→ Work instruction
Beneath this task are records; print exactly the stretch of them from the line with "This screenshot has width=640, height=480." through the line with "Given: Click info icon beside", both ends included.

[Saved entries]
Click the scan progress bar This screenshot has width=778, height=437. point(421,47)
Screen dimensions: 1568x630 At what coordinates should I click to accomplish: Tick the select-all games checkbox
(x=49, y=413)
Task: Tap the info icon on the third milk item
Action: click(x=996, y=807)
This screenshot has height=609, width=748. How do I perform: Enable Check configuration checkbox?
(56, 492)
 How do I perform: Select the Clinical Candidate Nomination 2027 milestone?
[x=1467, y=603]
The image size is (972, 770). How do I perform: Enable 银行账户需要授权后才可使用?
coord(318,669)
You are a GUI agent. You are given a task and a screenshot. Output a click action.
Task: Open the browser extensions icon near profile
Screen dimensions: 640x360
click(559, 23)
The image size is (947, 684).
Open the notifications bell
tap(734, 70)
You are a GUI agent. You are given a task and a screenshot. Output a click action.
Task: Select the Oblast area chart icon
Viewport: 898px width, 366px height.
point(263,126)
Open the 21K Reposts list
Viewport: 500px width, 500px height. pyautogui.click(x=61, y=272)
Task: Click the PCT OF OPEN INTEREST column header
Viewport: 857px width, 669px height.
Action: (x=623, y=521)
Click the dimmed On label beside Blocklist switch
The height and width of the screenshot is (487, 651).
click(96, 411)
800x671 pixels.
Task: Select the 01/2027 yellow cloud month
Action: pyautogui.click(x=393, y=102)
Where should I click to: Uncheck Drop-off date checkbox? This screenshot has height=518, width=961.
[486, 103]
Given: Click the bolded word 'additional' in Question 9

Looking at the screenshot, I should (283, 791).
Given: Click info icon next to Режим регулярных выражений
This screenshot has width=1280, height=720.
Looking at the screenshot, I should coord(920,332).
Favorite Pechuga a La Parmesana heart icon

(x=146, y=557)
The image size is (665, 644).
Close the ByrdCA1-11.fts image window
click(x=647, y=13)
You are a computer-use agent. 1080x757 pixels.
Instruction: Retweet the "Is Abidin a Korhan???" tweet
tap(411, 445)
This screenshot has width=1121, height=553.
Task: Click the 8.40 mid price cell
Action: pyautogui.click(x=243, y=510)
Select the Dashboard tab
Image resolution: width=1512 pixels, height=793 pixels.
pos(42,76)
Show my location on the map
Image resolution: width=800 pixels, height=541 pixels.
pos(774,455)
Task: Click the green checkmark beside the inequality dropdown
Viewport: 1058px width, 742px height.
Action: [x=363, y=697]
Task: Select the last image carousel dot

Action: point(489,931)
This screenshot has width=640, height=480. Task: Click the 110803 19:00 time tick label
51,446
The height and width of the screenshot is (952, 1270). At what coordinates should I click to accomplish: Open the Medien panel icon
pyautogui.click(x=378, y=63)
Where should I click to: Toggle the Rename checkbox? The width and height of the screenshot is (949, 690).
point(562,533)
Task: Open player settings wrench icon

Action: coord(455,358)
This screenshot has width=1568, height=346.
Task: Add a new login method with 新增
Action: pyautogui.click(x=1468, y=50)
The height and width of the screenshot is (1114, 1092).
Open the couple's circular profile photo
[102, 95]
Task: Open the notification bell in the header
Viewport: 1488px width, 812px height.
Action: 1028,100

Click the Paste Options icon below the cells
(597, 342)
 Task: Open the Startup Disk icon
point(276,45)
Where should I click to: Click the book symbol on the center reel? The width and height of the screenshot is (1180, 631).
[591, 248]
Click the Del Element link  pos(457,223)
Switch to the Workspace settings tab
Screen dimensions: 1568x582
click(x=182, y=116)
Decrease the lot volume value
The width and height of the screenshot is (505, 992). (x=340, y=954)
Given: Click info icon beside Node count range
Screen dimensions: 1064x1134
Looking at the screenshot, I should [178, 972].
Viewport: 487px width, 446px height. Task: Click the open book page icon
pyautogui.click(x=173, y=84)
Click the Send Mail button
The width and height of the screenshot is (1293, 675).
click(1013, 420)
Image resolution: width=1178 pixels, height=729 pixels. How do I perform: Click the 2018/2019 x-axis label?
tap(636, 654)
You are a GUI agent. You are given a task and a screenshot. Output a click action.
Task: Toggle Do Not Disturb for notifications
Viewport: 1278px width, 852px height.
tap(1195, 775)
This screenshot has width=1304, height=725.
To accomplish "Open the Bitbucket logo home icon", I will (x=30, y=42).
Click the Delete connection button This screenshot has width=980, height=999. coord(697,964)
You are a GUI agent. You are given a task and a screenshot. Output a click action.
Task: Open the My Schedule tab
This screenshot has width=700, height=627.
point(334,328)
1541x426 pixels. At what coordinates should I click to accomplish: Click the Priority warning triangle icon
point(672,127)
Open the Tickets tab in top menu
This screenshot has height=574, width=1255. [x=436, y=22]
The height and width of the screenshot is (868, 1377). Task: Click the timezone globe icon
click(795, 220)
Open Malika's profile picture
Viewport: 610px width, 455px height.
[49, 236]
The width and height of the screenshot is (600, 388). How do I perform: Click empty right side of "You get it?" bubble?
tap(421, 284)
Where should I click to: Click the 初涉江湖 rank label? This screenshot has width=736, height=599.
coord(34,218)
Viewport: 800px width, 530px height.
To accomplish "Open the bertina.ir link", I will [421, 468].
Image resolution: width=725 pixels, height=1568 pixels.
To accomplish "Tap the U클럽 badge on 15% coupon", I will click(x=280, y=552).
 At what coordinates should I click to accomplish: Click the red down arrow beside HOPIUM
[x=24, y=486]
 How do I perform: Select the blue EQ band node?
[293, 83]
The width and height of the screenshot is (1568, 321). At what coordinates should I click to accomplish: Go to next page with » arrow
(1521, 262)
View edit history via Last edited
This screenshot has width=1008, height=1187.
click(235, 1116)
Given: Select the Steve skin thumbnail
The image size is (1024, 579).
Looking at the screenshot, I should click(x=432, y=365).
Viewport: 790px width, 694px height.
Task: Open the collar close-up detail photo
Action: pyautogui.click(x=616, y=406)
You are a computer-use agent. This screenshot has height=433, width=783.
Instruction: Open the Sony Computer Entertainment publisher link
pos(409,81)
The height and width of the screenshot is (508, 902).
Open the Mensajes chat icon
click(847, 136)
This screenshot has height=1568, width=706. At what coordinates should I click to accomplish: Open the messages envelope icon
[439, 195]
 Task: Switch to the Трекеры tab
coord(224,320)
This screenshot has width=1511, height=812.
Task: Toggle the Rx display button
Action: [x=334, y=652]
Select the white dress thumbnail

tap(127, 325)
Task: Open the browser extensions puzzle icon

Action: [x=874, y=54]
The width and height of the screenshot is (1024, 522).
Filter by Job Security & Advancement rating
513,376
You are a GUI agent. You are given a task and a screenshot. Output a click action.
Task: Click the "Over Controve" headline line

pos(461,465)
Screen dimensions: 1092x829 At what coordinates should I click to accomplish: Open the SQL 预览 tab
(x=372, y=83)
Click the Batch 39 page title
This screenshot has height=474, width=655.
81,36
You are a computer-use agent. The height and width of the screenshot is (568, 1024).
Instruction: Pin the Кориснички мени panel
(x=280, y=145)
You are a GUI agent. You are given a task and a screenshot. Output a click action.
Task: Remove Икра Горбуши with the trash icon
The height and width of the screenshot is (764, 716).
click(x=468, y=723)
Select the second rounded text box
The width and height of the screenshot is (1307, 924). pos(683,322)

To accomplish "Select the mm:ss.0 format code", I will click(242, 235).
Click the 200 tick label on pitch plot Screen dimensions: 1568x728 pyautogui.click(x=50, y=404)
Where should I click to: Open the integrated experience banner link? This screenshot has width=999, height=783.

→ Task result
This screenshot has width=640, height=480. Task: Click the 110803 19:00 time tick label
51,446
The height and width of the screenshot is (952, 1270). At what coordinates should I click to accomplish: Open the Medien panel icon
pyautogui.click(x=378, y=63)
Where should I click to: Toggle the Rename checkbox? The width and height of the screenshot is (949, 690).
point(562,533)
Task: Open player settings wrench icon

Action: coord(455,358)
This screenshot has width=1568, height=346.
Task: Add a new login method with 新增
Action: pyautogui.click(x=1468, y=50)
The height and width of the screenshot is (1114, 1092).
Open the couple's circular profile photo
[102, 95]
Task: Open the notification bell in the header
Viewport: 1488px width, 812px height.
Action: 1028,100

Click the Paste Options icon below the cells
(597, 342)
 Task: Open the Startup Disk icon
point(276,45)
Where should I click to: Click the book symbol on the center reel? The width and height of the screenshot is (1180, 631).
[591, 248]
Click the Del Element link  pos(457,223)
Switch to the Workspace settings tab
Screen dimensions: 1568x582
click(x=182, y=116)
Decrease the lot volume value
The width and height of the screenshot is (505, 992). (x=340, y=954)
Given: Click info icon beside Node count range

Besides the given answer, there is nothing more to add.